У меня под рукой тишина оживала,

Как волшебная флейта, – ни много ни мало!

У меня под рукой серебрилась сирень,

И привычная комната приобретала

Блеск дворцовый, особенно в солнечный день.

И любовь с ее счастьем и горечью тоже,

И Нева с неотрывно глядящим прохожим

На волненье ее, – заслужил я покой,

И живая строка, ни на чью не похожа,

Возникала в стихах у меня под рукой.

Осенний театр

Осенний театр – это лучший на свете

Театр, я люблю декорации эти,

Трагедию ивы и клена люблю,

И тополь как будто играет в «Макбете»,

И дубу сочувствую, как королю.

И ярко, и горько, и пышно, и сыро.

В саду замечательно ставят Шекспира.

С каким замедлением падает лист,

Как будто вобрал в себя боль всего мира,

И я на дорожке стою, как статист.

Английский театр приезжал на гастроли,

Давно это было, работал я в школе,

Волненье свое не забыл до сих пор.

Но сад, что ни год, те же самые роли

Играет не хуже, великий актер!

И каждую осень печальное чувство,

Счастливое чувство большого искусства,

Меня посещает в преддверье зимы.

Да, холодно будет, и снежно, и пусто,

Но дивное зрелище видели мы!

«“Плевать на жизнь”, – шотландская принцесса…»

«Плевать на жизнь», – шотландская принцесса

Сказала, умирая в девятнадцать

Лет, – что ей смерти плотная завеса,

Готовая упасть и не подняться,

И что ей море в пасмурных барашках,

И что ей лес еловый и охота?

Ее душа – не наша замарашка,

А точный слепок с птичьего полета!

А может быть, в ее Средневековье

Другая жизнь за гробом проступала,

Как тот ларец за шторкой, в изголовье,

В котором драгоценности держала?

Или в ней было что-то от повесы

И мудреца, философа-гуляки,

Каких Шекспир вставлял частенько в пьесы

И убивал в пылу кинжальной драки?

Трепещет, вздымается, ерзает, блещет…

О вещая душа моя!..

Ф. Тютчев

Трепещет, вздымается, ерзает, блещет,

Волнуется, дышит, мерцает, сквозит,

Вздыхает, – о ком ты, о чем ты?

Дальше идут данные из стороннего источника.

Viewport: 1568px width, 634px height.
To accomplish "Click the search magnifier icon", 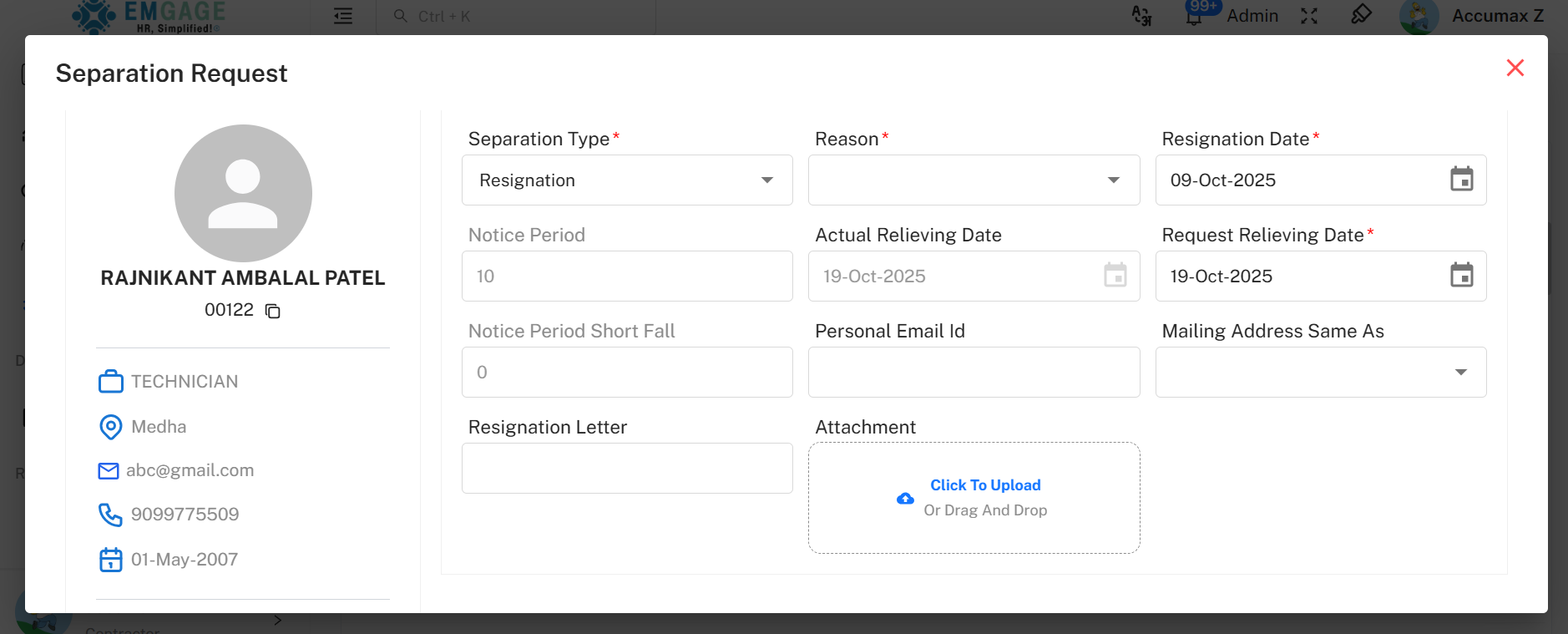I will coord(400,16).
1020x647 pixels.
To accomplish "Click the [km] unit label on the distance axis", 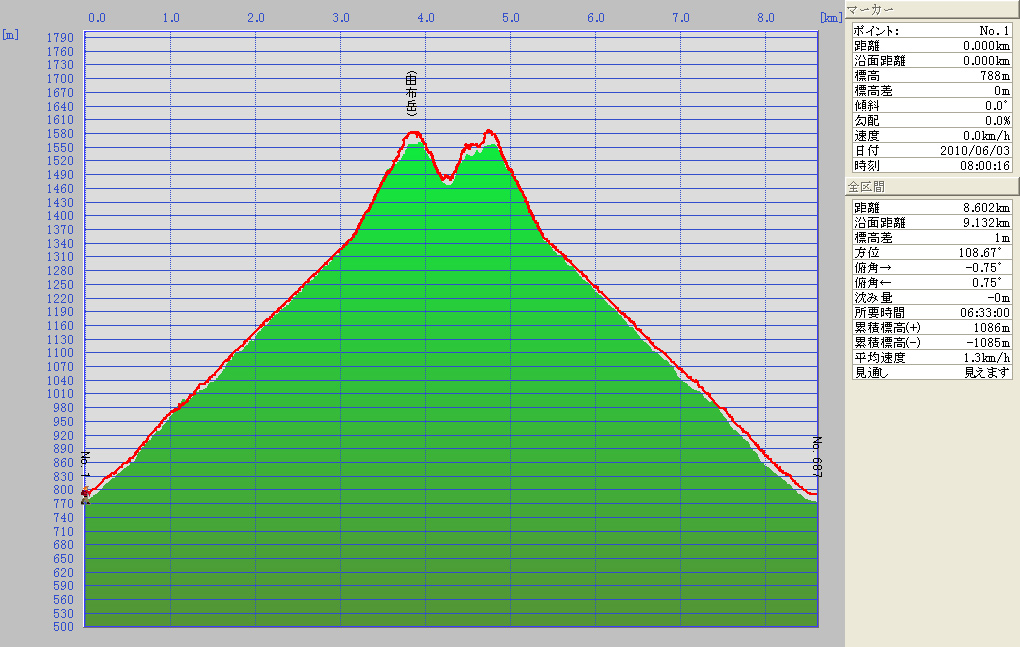I will 830,17.
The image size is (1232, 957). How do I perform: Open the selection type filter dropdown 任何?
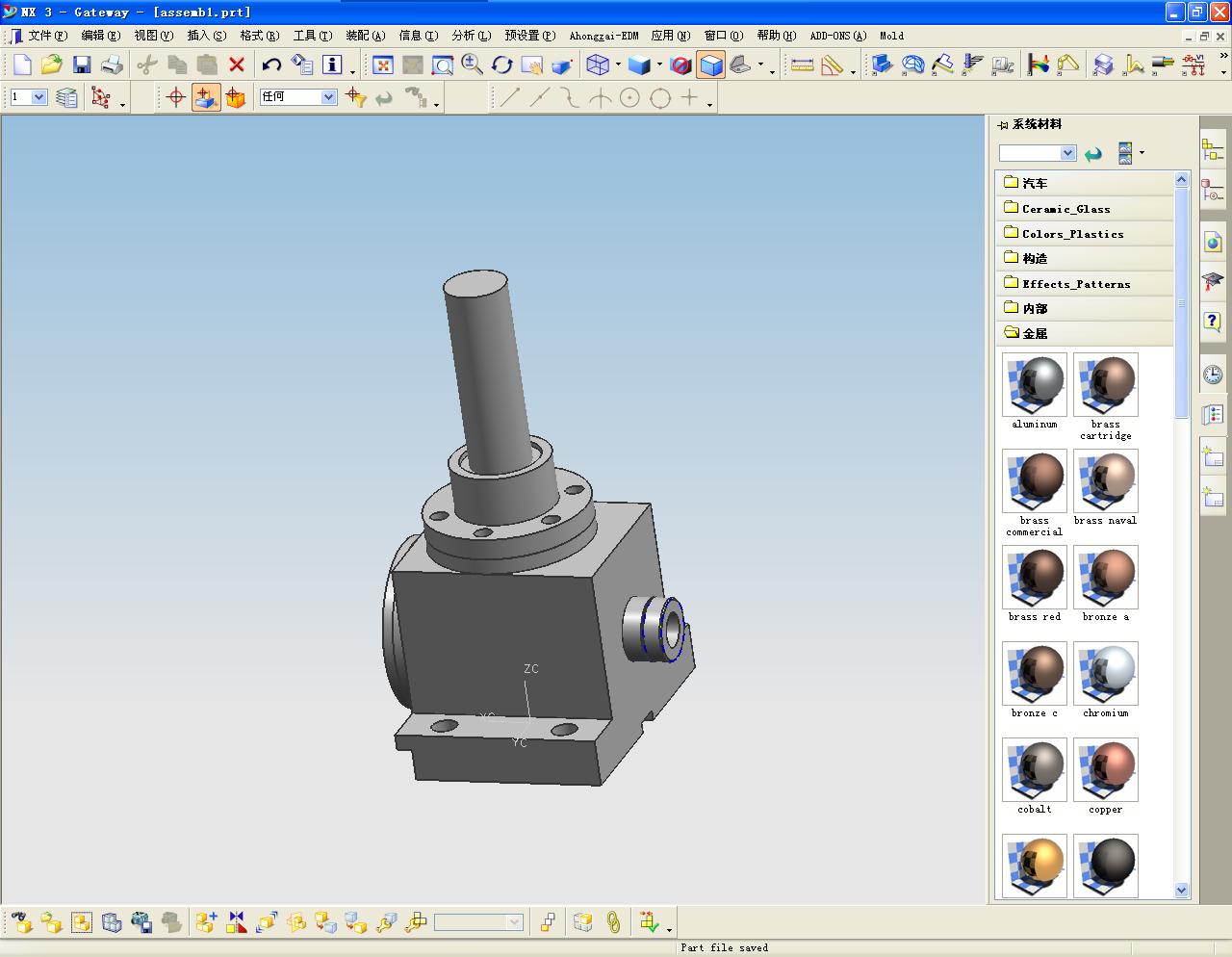point(328,97)

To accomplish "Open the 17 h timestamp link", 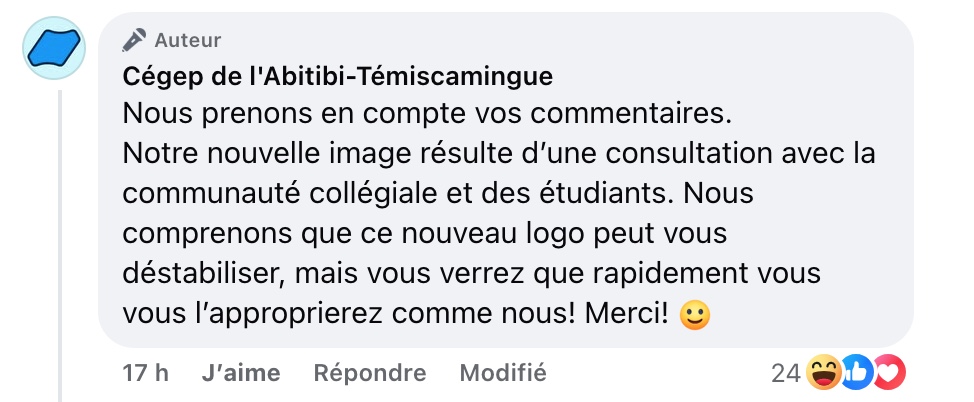I will 145,373.
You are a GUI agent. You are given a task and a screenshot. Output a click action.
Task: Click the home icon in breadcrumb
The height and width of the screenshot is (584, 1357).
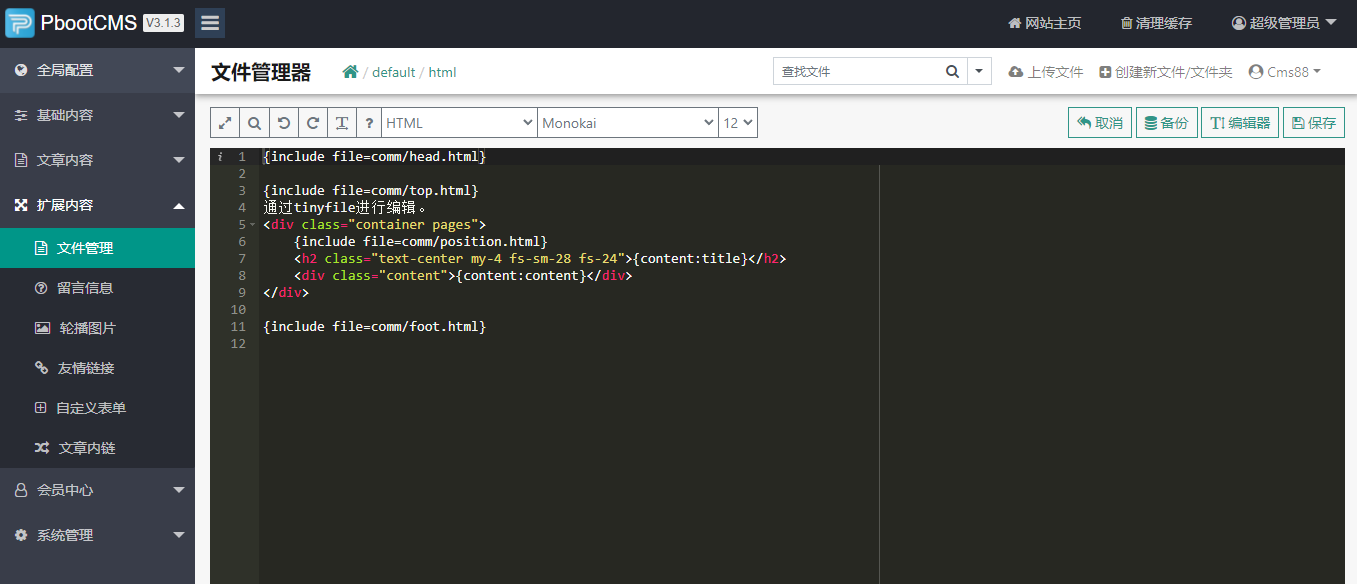(x=350, y=72)
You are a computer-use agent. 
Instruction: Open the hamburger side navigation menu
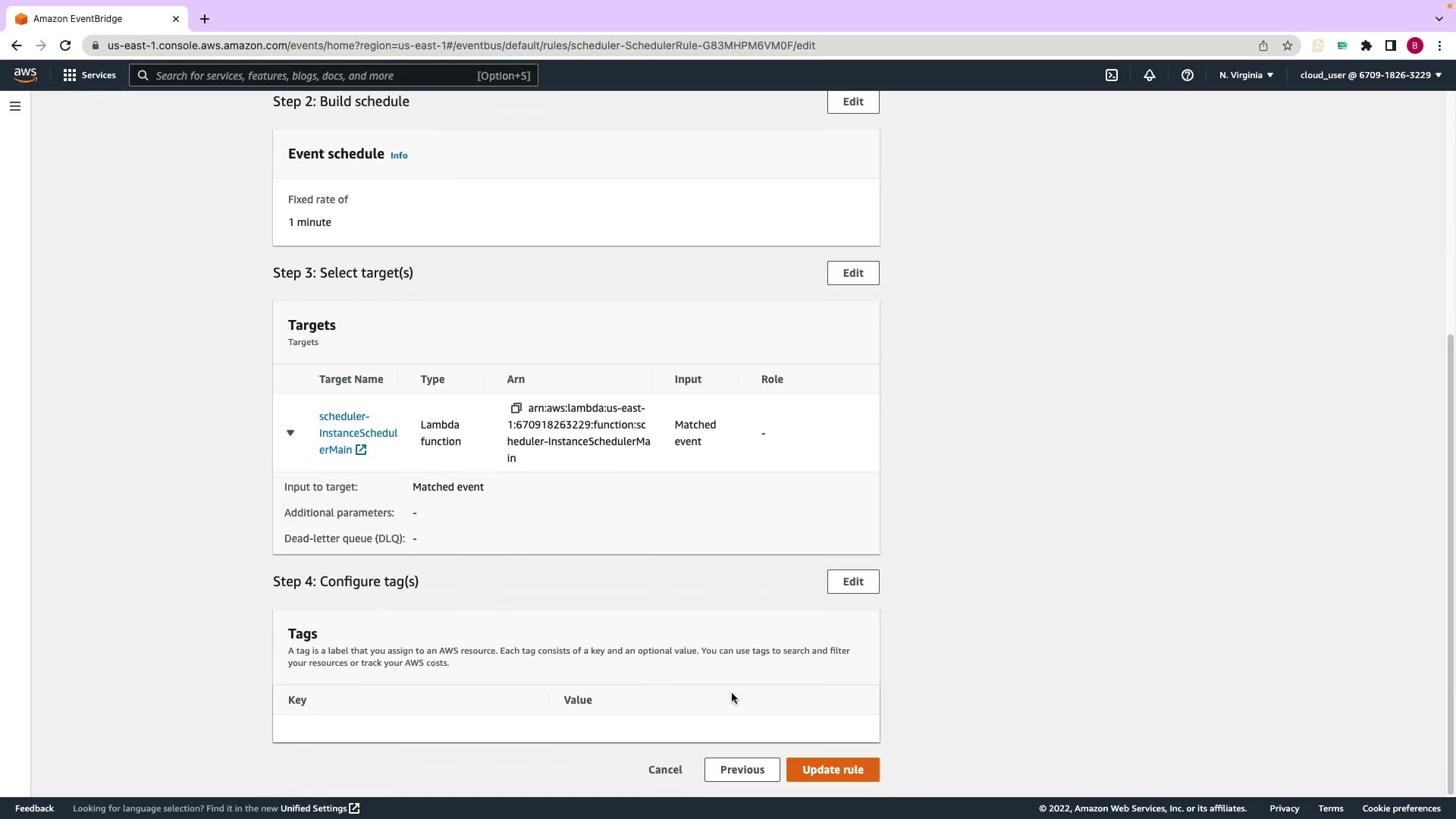[x=15, y=106]

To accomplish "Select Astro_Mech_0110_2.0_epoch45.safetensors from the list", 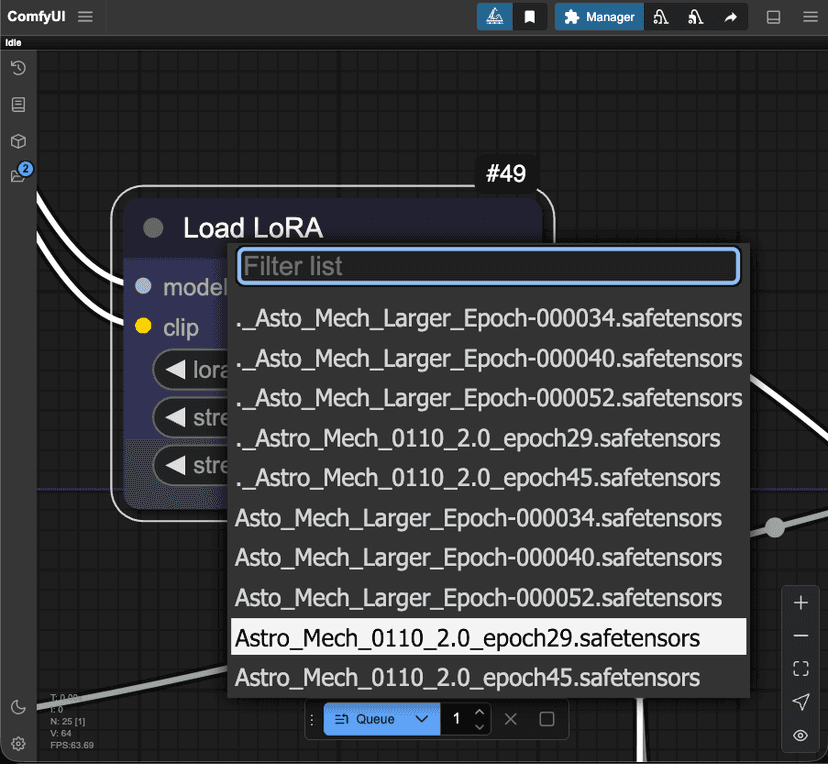I will 467,678.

О вещей

Душе, о листве, о волне, – без обид

Тут не обошлось, без надежды и дрожи,

Без страха и трепета, – да, о душе,

Листве и волне – посмотри, мы похожи

И были волной и листвою уже.

Нас тоже к плотине сносило, к запруде

Теченьем, и маялись мы под грозой,

А если мы не были ими, то будем,

Ручаемся сердцем, клянемся слезой,

Завешены тьмою и залиты светом,

И светом наш гибельный мрак возмещен,

И разве Овидий писал не об этом?

Об этом, об этом, о чем же еще?

«Душе-то что, душа не мерзнет, не скудеет…»

Душе-то что, душа не мерзнет, не скудеет,

Не надо ей носить ни шапку, ни пальто,

Она в других краях опять помолодеет,

Ее там не смутит, не огорчит ничто.

Душе-то что, она, наверное, крылата,

Завидует уже не птицам, птицы – ей.

Как Гоголь ездил в Рим, она спешит куда-то,

Где, может быть, еще светлее и теплей.

Какие там дворцы, соборы, пропилеи,

А улочки – таких и в Барселоне нет.

И с нею, может быть, беседует в аллее

Любимый ею здесь задумчивый поэт.

До горестей земных теперь ей нету дела,

На дольний мир смотреть ей незачем с высот.

Но, может быть, она нет-нет и вспомнит тело,

Лежащее в земле, и по нему всплакнет.

«Так ли уж точно Платон изреченья Сократа…»

Так ли уж точно Платон изреченья Сократа,

А Иоанн и Матфей записали Христа?

Речь забывается – и неизбежна утрата.

Смысл сохраняется – формулировка не та.

Да и записывать не на чем было, и стыдно

Было б записывать в незабываемый час

Всё, что не в розницу сказано было, а слитно,

И заменялось своими словами для нас.

– Встреча в Аиде с тенями нас ждет дорогими,

Здравствуй, Гомер, Гесиод, Одиссей, Паламед!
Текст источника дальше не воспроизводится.